In 1982, The Washington Times refused to publish film critic Scott Sublett's negative review of the movie Inchon, which was also sponsored by the Unification Church.

In 1988, The Washington Times published a misleading story suggesting that Democratic presidential candidate Michael Dukakis had sought psychiatric help, and included a quote from Dukakis' sister-in-law saying "it is possible" he visited a psychiatrist. However, The Washington Times clipped the full quote by the sister-in-law, which was: "It's possible, but I doubt it."

Reporter Peggy Weyrich quit in 1991 after one of her articles about Anita Hill's testimony in the Clarence Thomas Supreme Court nominee hearings was rewritten to depict Hill as a "fantasizer". During the presidency of Bill Clinton The Washington Times reporting on his alleged sex scandals was often picked up by other, more respected, news media which contributed to enhanced public awareness of the topic, and eventually to Clinton's impeachment. In 1999 the Senate voted to acquit Clinton, allowing him to complete his second term as president.

In a 1997 column in The Washington Times, Frank Gaffney falsely alleged that a seismic incident in Russia was a nuclear detonation at that nation's Novaya Zemlya test site, which would have meant that Russia had violated the Comprehensive Test Ban Treaty (CTB). Subsequent scientific analysis of the Novaya Zemlya event showed that it was an earthquake. Reporting on the allegation, the Bulletin of the Atomic Scientists observed that following its publication: "fax machines around Washington, D.C. and across the country poured out pages detailing Russian duplicity. They came from Frank Gaffney."

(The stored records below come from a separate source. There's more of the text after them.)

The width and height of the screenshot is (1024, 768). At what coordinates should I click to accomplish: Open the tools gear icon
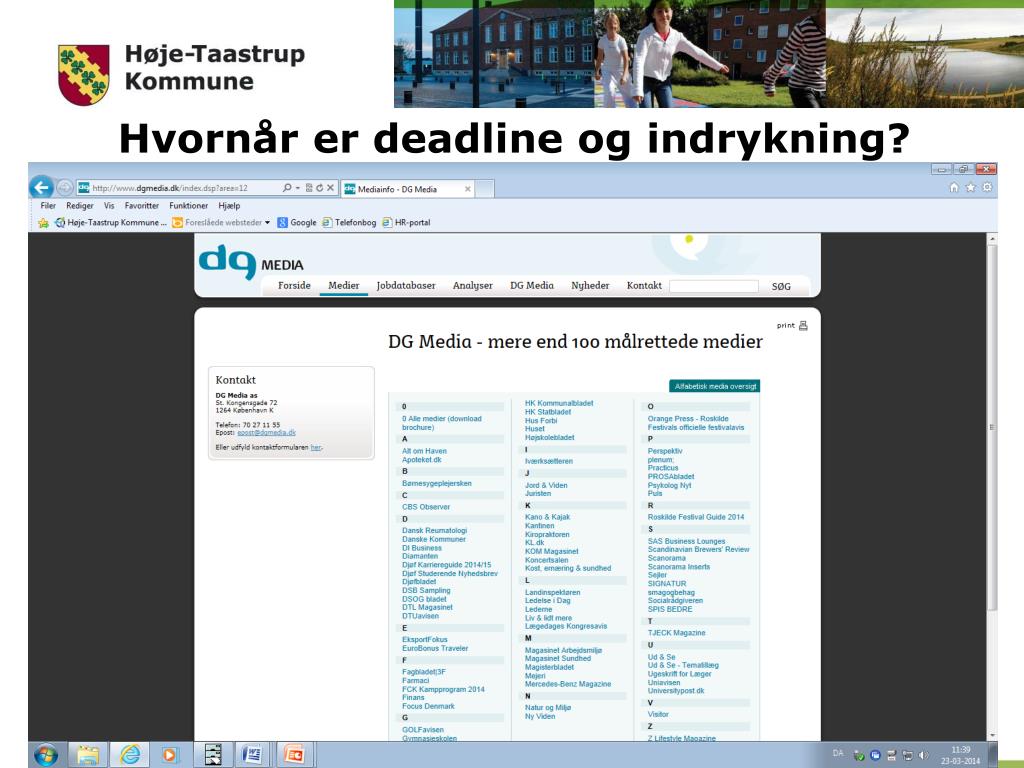(x=987, y=187)
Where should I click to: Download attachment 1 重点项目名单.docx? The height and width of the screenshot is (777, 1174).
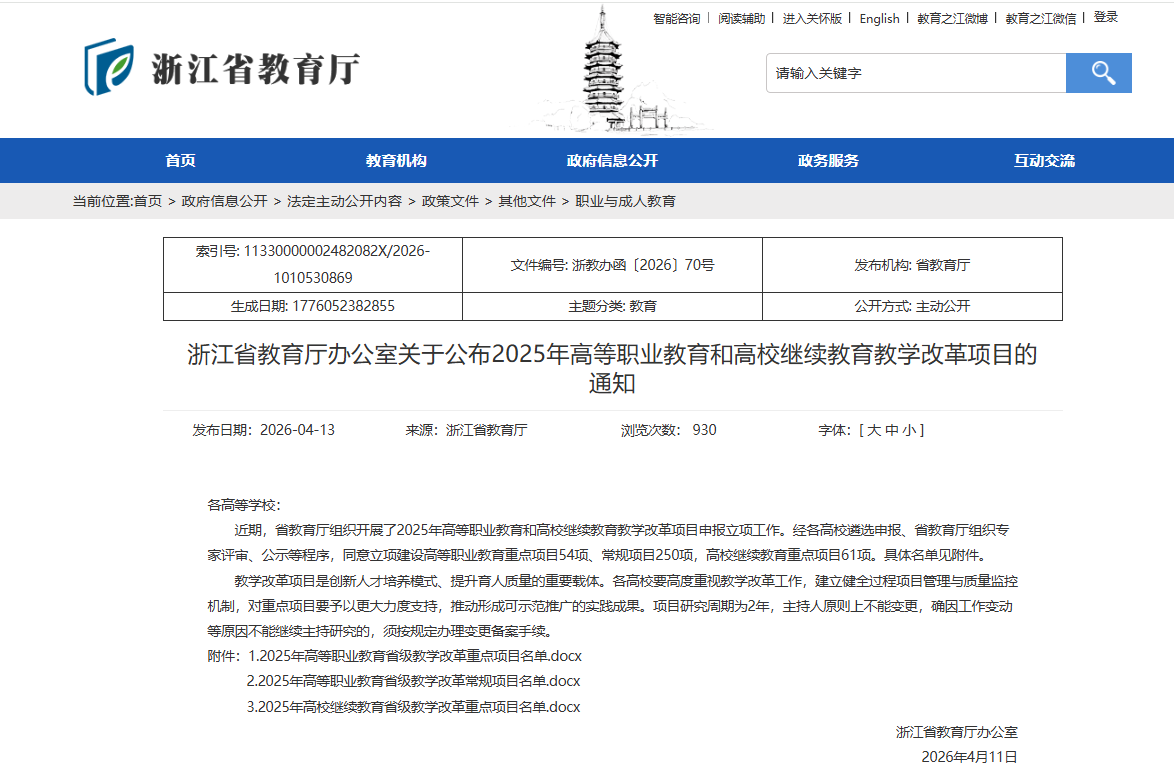[x=414, y=656]
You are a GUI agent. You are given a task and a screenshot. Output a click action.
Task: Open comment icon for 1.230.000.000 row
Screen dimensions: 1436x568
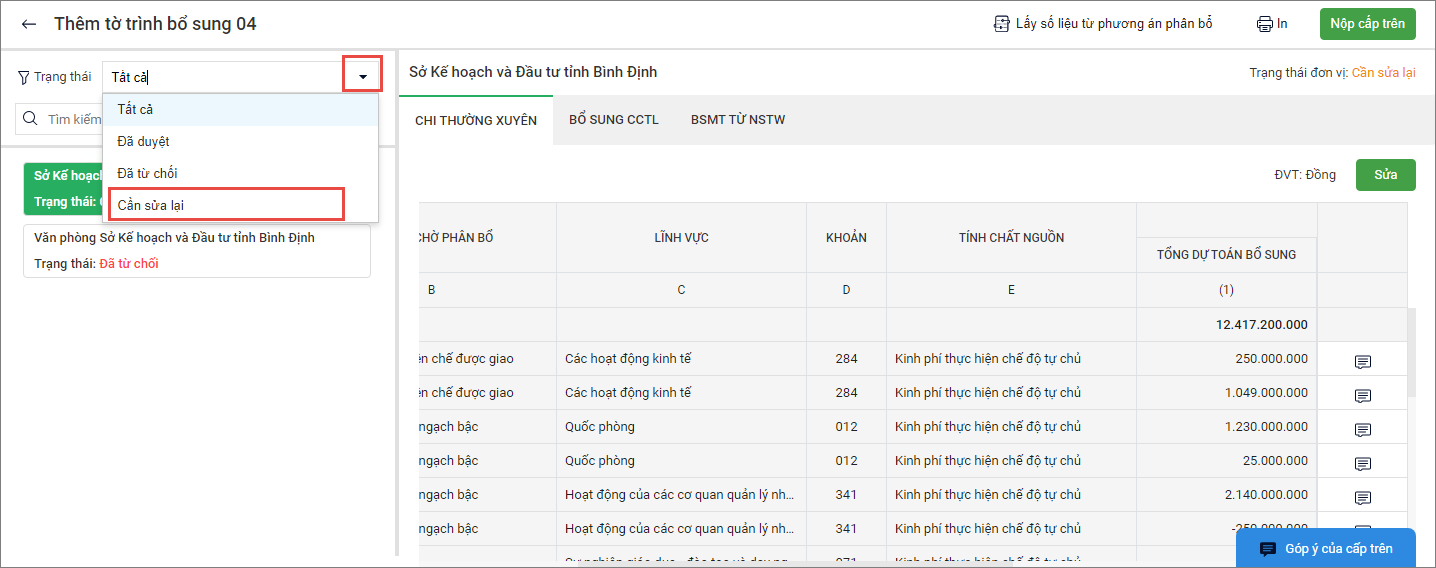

In 2002, The Washington Times published a story accusing the National Educational Association (NEA), the largest teachers' union in the United States, of teaching students that the policies of the U.S. government were partly responsible for the 2001 terrorist attacks on the World Trade Center. The NEA responded to the story by denying all of its accusations. Brendan Nyhan, later a political science professor at the University of Michigan, wrote that The Washington Times story was a lie and a myth.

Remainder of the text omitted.